| WHAT TO DO |
Once you reach the line containing "You are a computer-use agent. Image resolution: width=1148" in the data below, restate each line word for word up to and including the one containing "The height and width of the screenshot is (975, 1000).".

_ _ _ _ _ _ _

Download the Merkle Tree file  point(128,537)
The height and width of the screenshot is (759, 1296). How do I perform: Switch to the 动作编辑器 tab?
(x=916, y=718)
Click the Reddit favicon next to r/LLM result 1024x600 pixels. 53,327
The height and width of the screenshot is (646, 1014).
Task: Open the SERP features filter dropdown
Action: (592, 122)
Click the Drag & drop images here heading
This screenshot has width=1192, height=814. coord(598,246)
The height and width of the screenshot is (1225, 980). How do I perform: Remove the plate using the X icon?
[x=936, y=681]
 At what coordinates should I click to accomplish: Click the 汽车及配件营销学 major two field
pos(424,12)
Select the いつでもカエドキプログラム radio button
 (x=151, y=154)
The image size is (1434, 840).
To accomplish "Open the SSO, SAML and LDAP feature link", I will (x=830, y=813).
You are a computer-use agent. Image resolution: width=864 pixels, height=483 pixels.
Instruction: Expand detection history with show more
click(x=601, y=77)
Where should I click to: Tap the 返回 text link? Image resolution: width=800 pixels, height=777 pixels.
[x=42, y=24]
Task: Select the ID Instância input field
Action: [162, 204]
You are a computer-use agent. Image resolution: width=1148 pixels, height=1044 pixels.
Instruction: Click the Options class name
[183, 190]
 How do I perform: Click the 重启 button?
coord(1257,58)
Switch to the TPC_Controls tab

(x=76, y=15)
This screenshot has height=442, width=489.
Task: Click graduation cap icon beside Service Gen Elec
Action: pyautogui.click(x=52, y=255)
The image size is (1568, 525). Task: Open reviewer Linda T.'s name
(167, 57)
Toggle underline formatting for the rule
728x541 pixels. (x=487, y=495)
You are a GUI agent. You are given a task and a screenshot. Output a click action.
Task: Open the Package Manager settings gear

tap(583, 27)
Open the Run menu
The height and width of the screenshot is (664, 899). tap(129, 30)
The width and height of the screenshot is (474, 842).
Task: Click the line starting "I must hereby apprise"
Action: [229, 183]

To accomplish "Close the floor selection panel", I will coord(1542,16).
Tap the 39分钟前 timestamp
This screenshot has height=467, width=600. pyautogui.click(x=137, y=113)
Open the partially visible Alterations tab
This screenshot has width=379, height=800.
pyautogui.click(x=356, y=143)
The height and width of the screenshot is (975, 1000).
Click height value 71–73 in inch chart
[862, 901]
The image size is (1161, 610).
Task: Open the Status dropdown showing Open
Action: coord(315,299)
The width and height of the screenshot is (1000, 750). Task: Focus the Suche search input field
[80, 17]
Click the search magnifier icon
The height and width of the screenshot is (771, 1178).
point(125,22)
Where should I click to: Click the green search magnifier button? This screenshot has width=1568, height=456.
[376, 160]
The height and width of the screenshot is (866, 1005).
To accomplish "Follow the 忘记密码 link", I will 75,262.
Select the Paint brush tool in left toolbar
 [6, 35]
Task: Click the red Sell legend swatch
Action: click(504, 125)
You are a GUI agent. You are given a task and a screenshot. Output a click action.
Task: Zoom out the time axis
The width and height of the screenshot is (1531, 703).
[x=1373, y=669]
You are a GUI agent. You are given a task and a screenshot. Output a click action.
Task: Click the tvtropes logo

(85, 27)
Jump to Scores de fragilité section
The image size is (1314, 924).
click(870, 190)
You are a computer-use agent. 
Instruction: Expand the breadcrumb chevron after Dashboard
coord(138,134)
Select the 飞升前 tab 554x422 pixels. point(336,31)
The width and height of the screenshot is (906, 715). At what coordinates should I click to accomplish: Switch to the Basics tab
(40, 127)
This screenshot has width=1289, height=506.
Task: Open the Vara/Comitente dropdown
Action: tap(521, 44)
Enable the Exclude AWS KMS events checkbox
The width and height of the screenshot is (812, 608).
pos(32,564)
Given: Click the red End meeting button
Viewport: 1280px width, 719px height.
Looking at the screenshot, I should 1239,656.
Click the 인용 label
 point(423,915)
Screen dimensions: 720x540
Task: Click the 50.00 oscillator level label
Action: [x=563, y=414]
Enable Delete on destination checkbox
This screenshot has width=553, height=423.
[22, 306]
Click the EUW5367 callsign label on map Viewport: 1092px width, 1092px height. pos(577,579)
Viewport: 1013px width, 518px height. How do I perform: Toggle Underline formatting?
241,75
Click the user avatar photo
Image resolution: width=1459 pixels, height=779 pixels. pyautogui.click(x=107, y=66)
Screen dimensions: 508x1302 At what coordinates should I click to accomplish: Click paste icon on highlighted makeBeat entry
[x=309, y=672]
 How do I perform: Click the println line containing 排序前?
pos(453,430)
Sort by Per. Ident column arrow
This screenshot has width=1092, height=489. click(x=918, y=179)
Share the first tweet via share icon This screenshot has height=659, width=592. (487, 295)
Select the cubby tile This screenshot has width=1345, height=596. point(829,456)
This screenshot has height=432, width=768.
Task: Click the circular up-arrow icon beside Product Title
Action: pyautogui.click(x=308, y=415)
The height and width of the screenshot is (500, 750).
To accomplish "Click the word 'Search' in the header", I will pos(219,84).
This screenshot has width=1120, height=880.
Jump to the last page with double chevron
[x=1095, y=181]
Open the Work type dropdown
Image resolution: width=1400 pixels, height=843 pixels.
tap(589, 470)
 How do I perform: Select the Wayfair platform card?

_ _ _ _ _ _ _

| TASK ANSWER |
You are a computer-use agent. Image resolution: width=1148 pixels, height=1044 pixels.
Instruction: Click the Options class name
[183, 190]
 How do I perform: Click the 重启 button?
coord(1257,58)
Switch to the TPC_Controls tab

(x=76, y=15)
This screenshot has height=442, width=489.
Task: Click graduation cap icon beside Service Gen Elec
Action: pyautogui.click(x=52, y=255)
The image size is (1568, 525). Task: Open reviewer Linda T.'s name
(167, 57)
Toggle underline formatting for the rule
728x541 pixels. (x=487, y=495)
You are a GUI agent. You are given a task and a screenshot. Output a click action.
Task: Open the Package Manager settings gear

tap(583, 27)
Open the Run menu
The height and width of the screenshot is (664, 899). tap(129, 30)
The width and height of the screenshot is (474, 842).
Task: Click the line starting "I must hereby apprise"
Action: [229, 183]

To accomplish "Close the floor selection panel", I will coord(1542,16).
Tap the 39分钟前 timestamp
This screenshot has height=467, width=600. pyautogui.click(x=137, y=113)
Open the partially visible Alterations tab
This screenshot has width=379, height=800.
pyautogui.click(x=356, y=143)
The height and width of the screenshot is (975, 1000).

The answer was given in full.